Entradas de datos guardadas

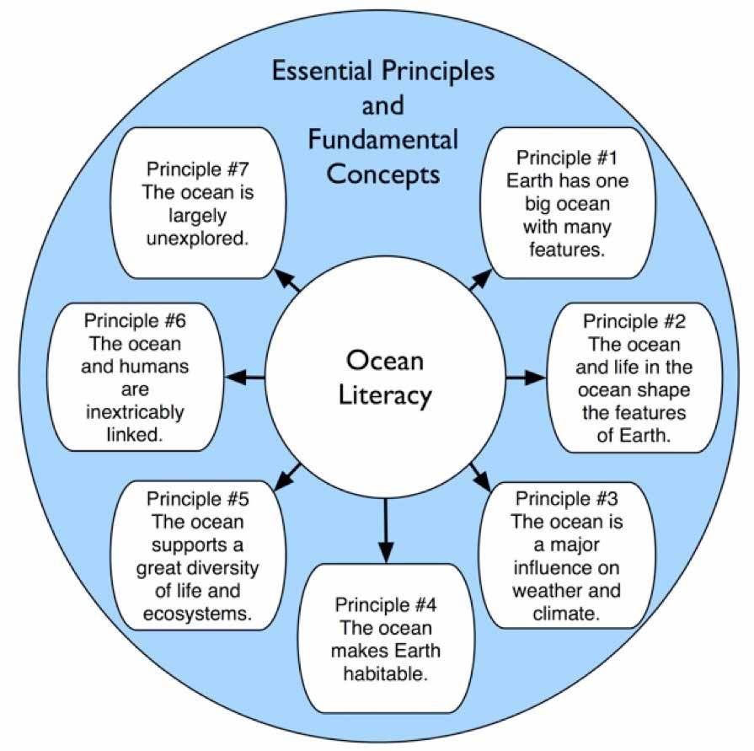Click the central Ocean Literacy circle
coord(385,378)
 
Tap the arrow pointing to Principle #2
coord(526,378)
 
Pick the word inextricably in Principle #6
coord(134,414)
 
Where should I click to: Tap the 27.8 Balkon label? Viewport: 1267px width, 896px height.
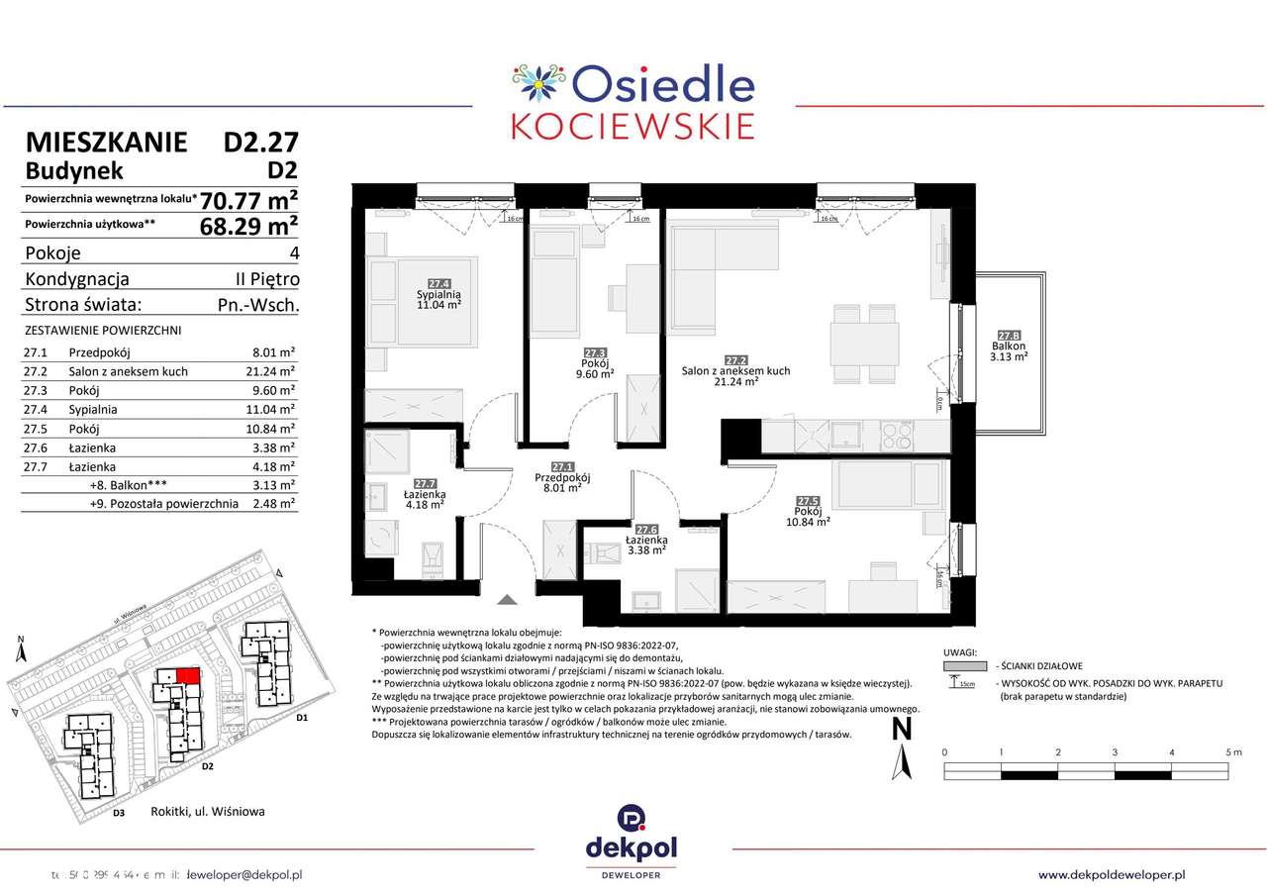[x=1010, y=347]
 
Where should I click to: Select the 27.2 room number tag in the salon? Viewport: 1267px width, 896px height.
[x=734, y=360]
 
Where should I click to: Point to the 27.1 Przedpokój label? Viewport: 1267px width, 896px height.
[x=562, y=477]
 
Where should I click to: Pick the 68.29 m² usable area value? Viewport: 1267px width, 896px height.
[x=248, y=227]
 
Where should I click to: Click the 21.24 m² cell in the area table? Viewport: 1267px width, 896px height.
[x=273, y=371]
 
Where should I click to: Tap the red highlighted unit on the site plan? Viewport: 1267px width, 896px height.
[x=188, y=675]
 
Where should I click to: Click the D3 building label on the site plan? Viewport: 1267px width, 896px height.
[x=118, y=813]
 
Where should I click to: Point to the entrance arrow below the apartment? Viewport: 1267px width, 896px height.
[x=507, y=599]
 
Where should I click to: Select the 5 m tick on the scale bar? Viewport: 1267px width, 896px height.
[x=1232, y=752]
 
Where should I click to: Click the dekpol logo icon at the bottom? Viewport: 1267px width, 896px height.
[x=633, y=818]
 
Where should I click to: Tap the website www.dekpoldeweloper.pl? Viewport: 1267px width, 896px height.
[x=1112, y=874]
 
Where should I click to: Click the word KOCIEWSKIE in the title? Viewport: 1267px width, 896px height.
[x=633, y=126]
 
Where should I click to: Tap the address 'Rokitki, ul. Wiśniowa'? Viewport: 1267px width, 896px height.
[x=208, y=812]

--

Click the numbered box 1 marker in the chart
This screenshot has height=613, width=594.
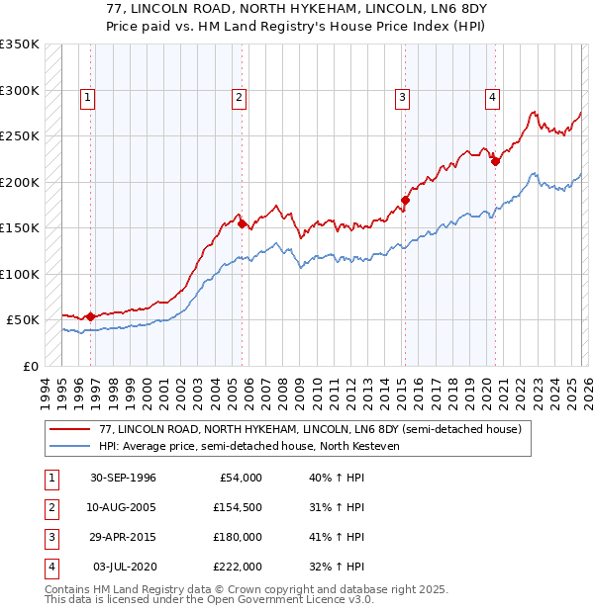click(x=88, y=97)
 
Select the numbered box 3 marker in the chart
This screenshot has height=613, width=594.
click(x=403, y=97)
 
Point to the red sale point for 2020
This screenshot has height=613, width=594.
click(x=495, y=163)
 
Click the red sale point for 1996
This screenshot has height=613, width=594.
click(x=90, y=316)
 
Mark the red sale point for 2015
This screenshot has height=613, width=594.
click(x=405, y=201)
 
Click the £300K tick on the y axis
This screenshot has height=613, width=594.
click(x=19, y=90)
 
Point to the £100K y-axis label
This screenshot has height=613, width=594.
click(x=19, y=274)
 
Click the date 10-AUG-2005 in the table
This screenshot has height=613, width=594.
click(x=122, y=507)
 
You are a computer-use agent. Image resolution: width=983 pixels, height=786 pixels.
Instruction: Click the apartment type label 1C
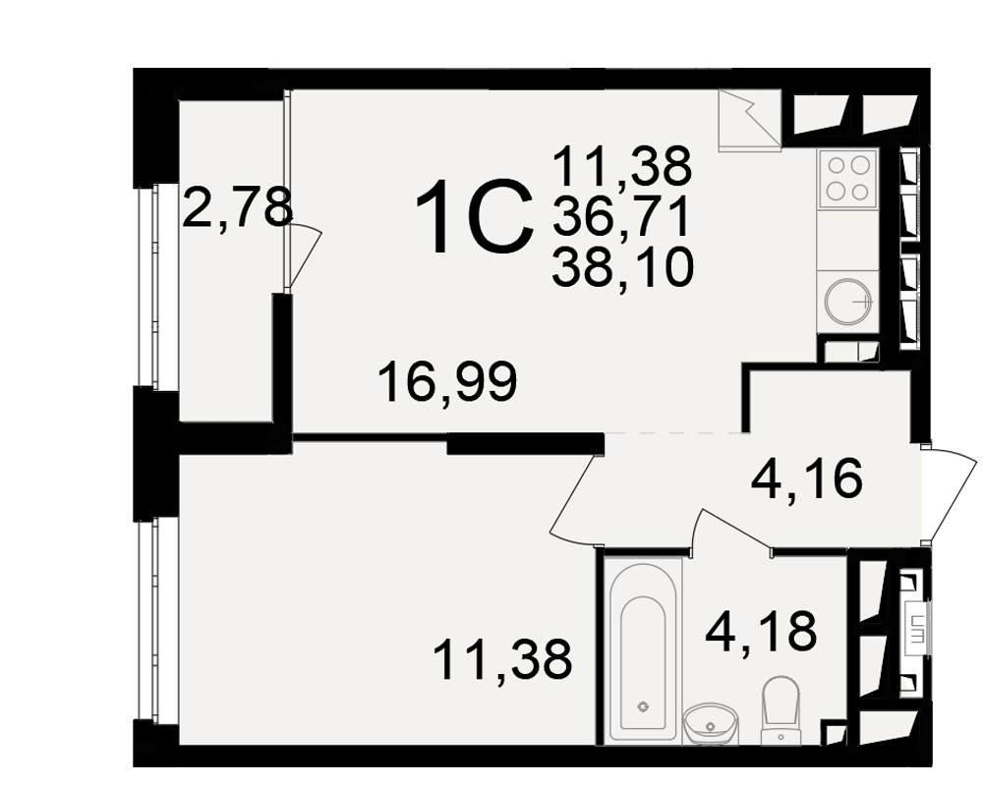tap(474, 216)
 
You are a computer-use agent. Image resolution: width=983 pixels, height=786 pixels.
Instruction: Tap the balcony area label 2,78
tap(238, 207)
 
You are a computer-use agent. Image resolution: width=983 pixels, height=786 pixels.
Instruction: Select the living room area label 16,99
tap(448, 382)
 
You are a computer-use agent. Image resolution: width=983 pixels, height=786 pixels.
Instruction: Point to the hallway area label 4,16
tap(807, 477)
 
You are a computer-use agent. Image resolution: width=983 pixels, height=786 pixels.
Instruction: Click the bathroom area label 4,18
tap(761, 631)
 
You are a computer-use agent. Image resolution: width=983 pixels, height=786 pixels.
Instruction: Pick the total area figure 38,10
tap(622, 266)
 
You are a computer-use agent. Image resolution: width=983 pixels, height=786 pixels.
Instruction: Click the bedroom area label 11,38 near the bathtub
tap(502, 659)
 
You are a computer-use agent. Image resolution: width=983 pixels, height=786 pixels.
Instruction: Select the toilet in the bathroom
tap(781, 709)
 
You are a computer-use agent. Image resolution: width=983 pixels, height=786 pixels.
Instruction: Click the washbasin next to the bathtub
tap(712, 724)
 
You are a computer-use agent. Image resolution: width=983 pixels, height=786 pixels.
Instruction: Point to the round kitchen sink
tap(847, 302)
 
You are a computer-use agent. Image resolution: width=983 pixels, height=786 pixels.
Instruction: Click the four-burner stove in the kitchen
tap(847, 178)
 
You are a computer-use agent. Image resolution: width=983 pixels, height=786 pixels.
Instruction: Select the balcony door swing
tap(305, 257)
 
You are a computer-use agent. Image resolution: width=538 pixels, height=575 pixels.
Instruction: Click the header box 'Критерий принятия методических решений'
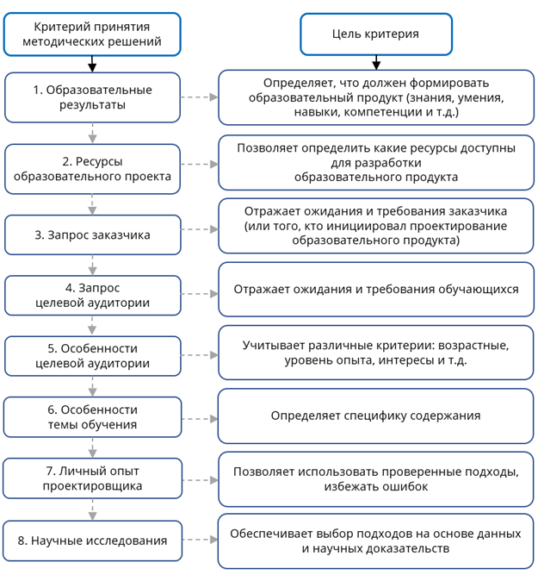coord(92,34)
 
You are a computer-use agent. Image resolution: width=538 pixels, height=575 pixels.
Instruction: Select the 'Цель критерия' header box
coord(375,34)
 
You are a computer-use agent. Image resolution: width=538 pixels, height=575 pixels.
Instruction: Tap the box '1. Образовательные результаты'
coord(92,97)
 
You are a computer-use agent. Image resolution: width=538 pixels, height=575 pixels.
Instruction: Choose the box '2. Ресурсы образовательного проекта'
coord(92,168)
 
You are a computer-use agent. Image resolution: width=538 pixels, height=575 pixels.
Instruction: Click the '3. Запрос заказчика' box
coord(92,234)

...

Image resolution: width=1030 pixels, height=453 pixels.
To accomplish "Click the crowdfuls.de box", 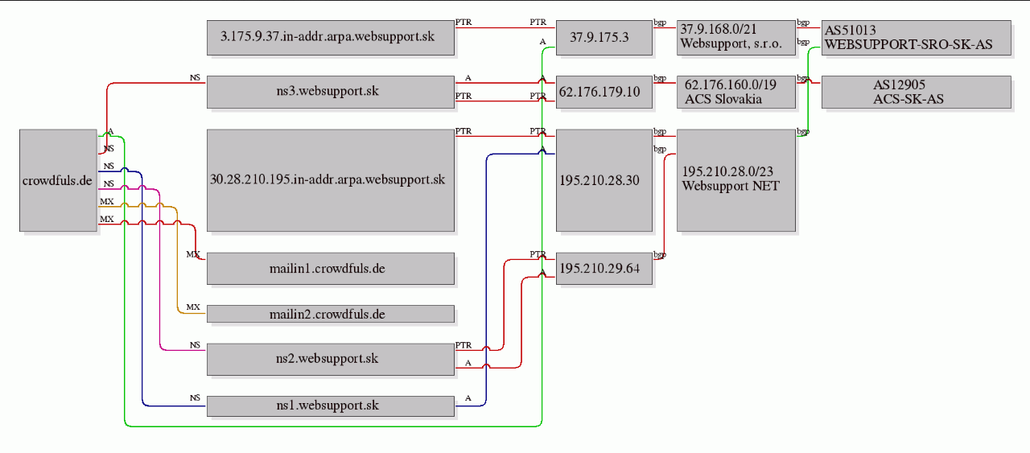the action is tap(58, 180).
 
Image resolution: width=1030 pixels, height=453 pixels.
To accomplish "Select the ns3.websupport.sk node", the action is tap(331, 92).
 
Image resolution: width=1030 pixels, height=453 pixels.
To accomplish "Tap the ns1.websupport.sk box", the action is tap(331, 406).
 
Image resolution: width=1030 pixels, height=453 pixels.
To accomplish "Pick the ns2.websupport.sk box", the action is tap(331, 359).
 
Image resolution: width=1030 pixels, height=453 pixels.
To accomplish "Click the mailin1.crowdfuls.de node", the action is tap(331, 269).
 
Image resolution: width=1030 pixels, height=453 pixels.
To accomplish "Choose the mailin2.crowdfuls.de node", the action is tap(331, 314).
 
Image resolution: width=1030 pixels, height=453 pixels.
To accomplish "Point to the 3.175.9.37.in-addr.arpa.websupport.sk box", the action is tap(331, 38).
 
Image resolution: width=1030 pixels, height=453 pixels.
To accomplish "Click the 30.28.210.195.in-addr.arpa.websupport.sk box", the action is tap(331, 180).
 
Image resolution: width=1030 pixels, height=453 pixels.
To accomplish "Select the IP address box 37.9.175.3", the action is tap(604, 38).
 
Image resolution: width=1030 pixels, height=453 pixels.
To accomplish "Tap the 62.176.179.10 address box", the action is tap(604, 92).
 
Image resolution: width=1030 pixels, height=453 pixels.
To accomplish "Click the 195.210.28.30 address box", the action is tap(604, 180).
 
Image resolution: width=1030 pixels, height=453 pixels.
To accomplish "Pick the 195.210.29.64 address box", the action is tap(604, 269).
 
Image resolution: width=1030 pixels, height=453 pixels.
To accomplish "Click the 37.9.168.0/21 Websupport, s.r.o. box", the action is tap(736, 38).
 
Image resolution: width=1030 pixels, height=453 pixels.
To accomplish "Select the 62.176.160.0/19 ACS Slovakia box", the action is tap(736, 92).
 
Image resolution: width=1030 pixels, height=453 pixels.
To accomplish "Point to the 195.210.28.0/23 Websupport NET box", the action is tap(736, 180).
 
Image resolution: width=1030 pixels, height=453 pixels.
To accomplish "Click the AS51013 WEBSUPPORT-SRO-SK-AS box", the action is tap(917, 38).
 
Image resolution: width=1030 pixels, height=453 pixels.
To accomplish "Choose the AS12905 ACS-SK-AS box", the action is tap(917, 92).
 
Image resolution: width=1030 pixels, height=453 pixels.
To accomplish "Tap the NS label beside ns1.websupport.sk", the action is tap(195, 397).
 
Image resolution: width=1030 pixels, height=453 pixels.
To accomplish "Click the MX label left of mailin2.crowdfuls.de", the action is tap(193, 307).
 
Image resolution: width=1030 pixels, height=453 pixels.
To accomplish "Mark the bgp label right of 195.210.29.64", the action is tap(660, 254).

Ejercicio breve: Reúne y copia cada línea de los ítems de arriba en la que aparezca la palabra "kitchen".

Respuesta completa:
Instruction: Point to the round kitchen sink
Instruction: Click the four-burner stove in the kitchen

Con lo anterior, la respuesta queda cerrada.